5.7. Bij deze stand van het geding dient, met overeenkomstige toepassing van het arrest Hoge Raad 8 juli 2022, ECLI:NL:HR:2022:1040, r.o. 3.4.7, te worden onderzocht waarom belanghebbende pas in de beroepsfase de verlangde bewijsstukken heeft overgelegd, terwijl de heffingsambtenaar daar in de bezwaarfase reeds driemaal om had gevraagd. Gemachtigde heeft in dit verband betoogd dat belanghebbende de foto’s pas aan haar ter beschikking heeft gesteld nadat de heffingsambtenaar uitspraak op bezwaar had gedaan en dat zij de foto’s dus niet eerder dan bij indiening van haar beroepschrift kon overleggen. Daarmee heeft zij echter geenszins verklaard waarom de foto’s niet reeds in de bezwaarfase door belanghebbende konden worden ingebracht. Ook anderszins heeft belanghebbende desgevraagd geen (valide) verklaring kunnen geven waarom hij de gevraagde bewijsstukken pas in de beroepsfase kon overleggen.
5.8. Gelet op het vorenoverwogene komt het Hof tot het oordeel dat de noodzaak tot het instellen van beroep uitsluitend voortvloeide uit de handelwijze van belanghebbende.

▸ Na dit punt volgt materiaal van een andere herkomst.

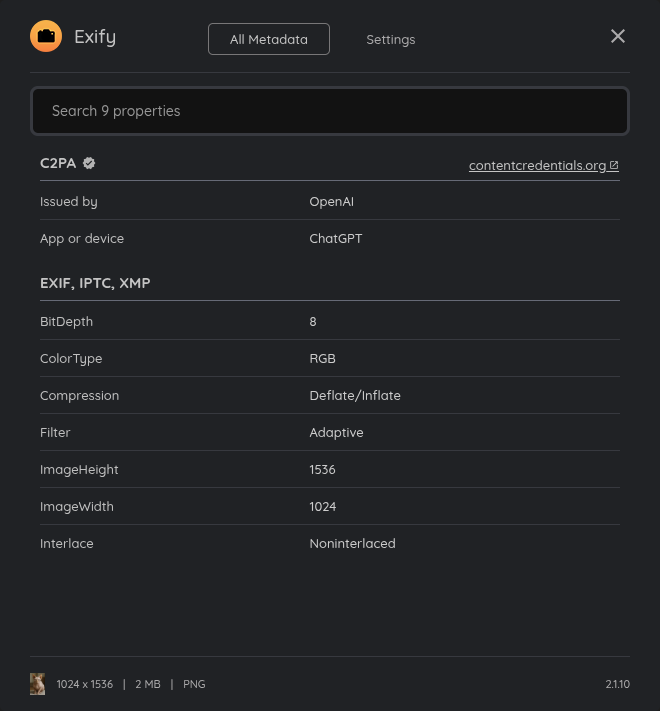This screenshot has height=711, width=660.
Task: Click the C2PA verified badge icon
Action: click(89, 163)
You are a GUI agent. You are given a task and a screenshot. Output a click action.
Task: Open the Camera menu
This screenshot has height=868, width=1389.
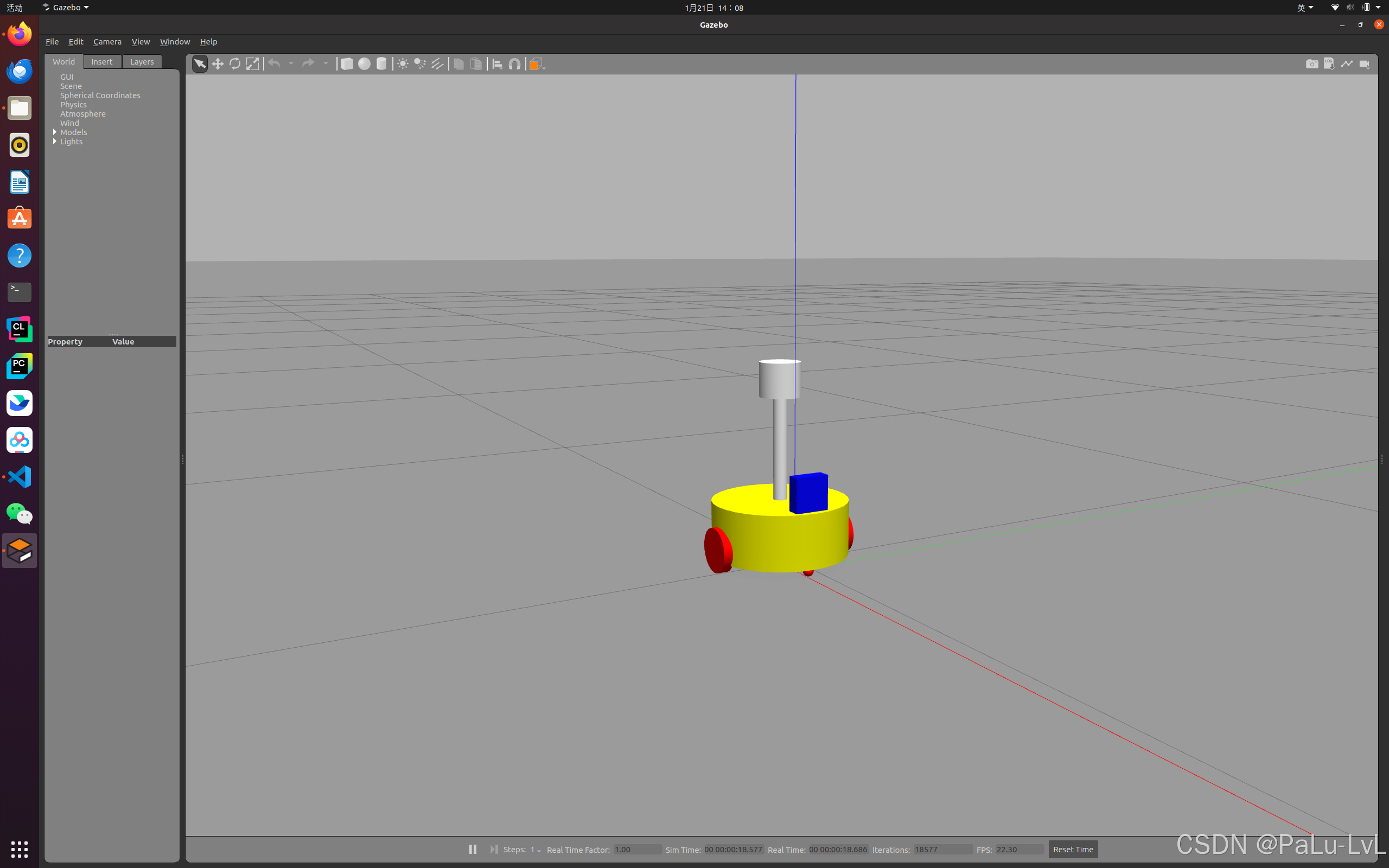[x=107, y=41]
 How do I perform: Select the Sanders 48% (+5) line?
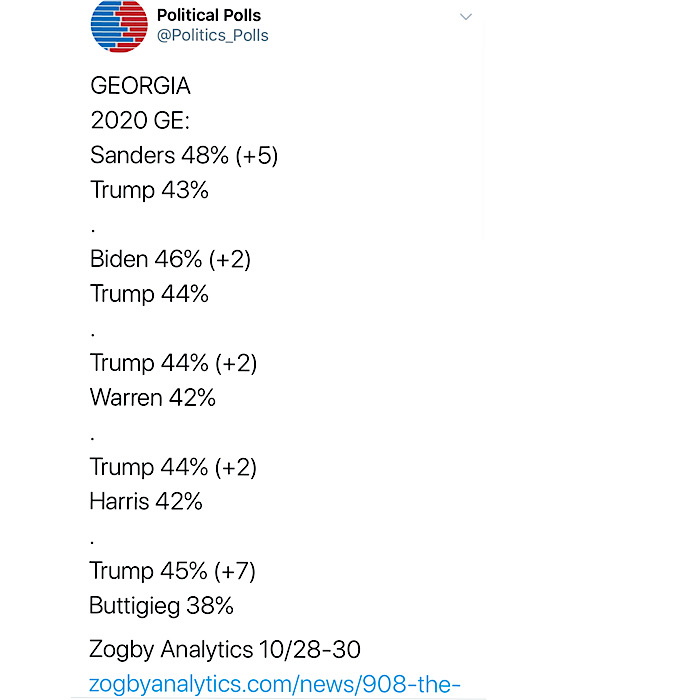point(184,155)
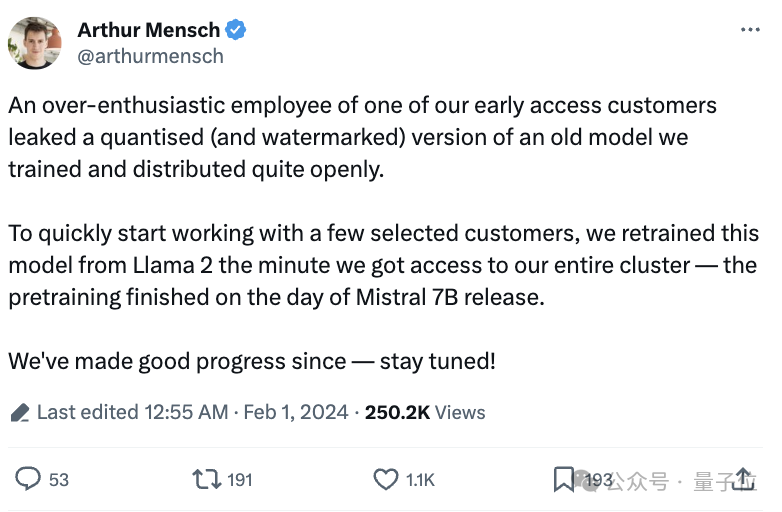The image size is (782, 512).
Task: Click the pencil edit history icon
Action: coord(19,412)
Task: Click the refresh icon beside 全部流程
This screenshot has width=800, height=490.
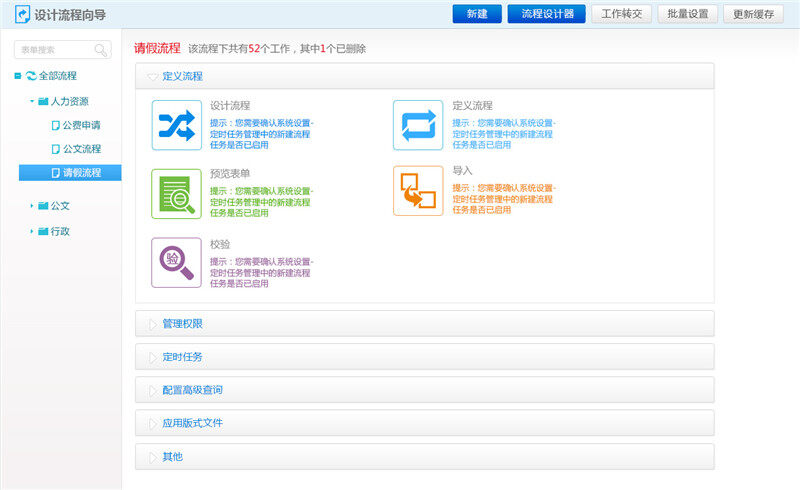Action: [x=32, y=76]
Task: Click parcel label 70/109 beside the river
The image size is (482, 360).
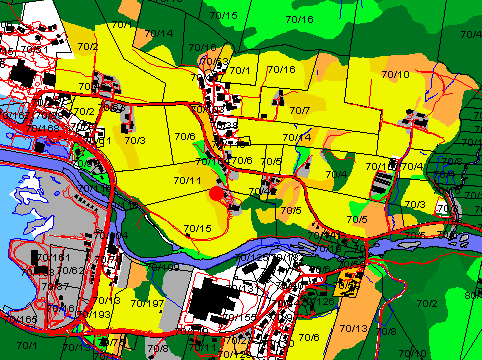Action: click(x=163, y=267)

De rechtbank heeft daarom terecht ervan afgezien om de heffingsambtenaar te veroordelen in de proceskosten voor het beroep, wat er ook zij van de daartoe door de rechtbank gebezigde gronden.
Incidenteel hoger beroep
5.9. In zijn incidenteel hoger beroep heeft de heffingsambtenaar alsnog kosten opgevoerd die door hem zijn gemaakt voor de behandeling van het beroep in eerste aanleg en zich op het standpunt gesteld dat belanghebbende door het Hof alsnog veroordeeld dient te worden tot vergoeding van deze kosten aan de heffingsambtenaar. Het incidenteel hoger beroep faalt in zoverre: omdat het Hof onvoldoende aanleiding ziet tot het oordeel dat sprake is van kennelijk onredelijk gebruik van procesrecht (zie 5.1) bestaat geen rechtsgrond voor een veroordeling van belanghebbende tot vergoeding van de proceskosten van de heffingsambtenaar. Om dezelfde reden bestaat er geen aanleiding om af te zien van vergoeding van het griffierecht voor de beroepsfase, zoals door de heffingsambtenaar bepleit.
Slotsom
5.10. De slotsom is dat zowel het principaal hoger beroep als het incidenteel hoger beroep ongegrond is. De uitspraak van de rechtbank dient te worden bevestigd.
6. Kosten
Het Hof vindt geen aanleiding voor een veroordeling in de kosten.
7. Beslissing
Het Hof bevestigt de uitspraak van de rechtbank.
De uitspraak is gedaan door mrs. N. Djebali, voorzitter, J-P.R. van den Berg en M. Ferrier, leden van de belastingkamer, in tegenwoordigheid van mr. M.J. Nagel als griffier. De beslissing is op 17 oktober 2024 in het openbaar uitgesproken.